La Guardia di finanza di Bologna ha arrestato un imprenditore imolese del settore dei trasporti per evasione fiscale: secondo l’accusa avrebbe organizzato una frode fiscale da sei milioni e mezzo di euro. L’uomo, 60 anni, è finito agli arresti domiciliari. Il giudice per le indagini preliminari del tribunale di Bologna ha inoltre disposto il sequestro preventivo dei beni appartenenti a quattro società a lui riconducibili: tra questi anche tre immobili, due auto e altri oggetti di valore.
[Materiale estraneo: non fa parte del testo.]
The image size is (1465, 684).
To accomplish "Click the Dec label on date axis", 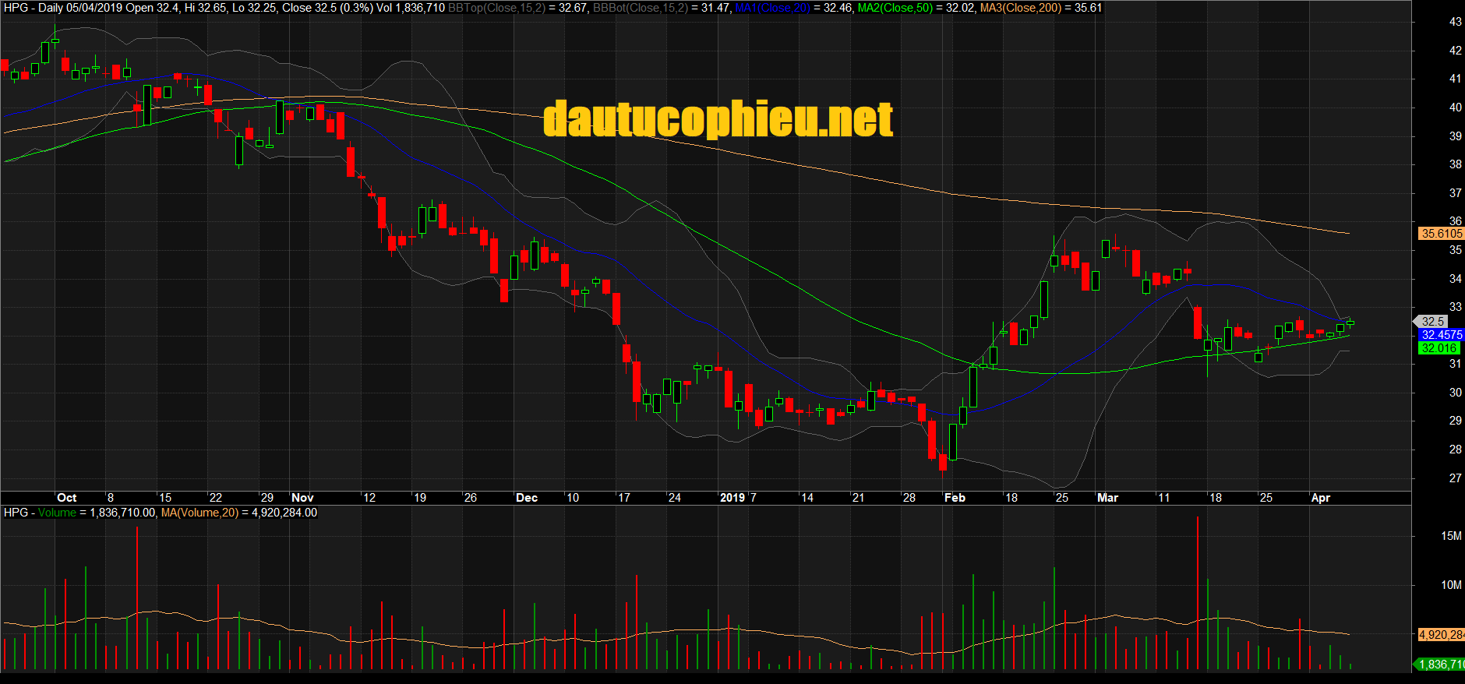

Stando a quanto emerso dai controlli delle Fiamme Gialle, l’azienda “capogruppo” era amministrata formalmente da parenti o collaboratori dell’imprenditore e offriva servizi di trasporto merci grazie a oltre 400 autisti assunti attraverso altre quattro imprese, soprattutto cooperative, che però non avrebbero versato né imposte né contributi. L’imprenditore imolese acquisiva la manodopera da queste società, una delle quali aveva la propria sede in Romania per eludere la legislazione italiana.
Oltre alla rilevante evasione fiscale, inoltre, grazie a questo sistema l’impresa di trasporti poteva offrire prezzi significativamente inferiori rispetto alle aziende concorrenti, avvantaggiandosi così di un meccanismo sleale nel mercato di riferimento.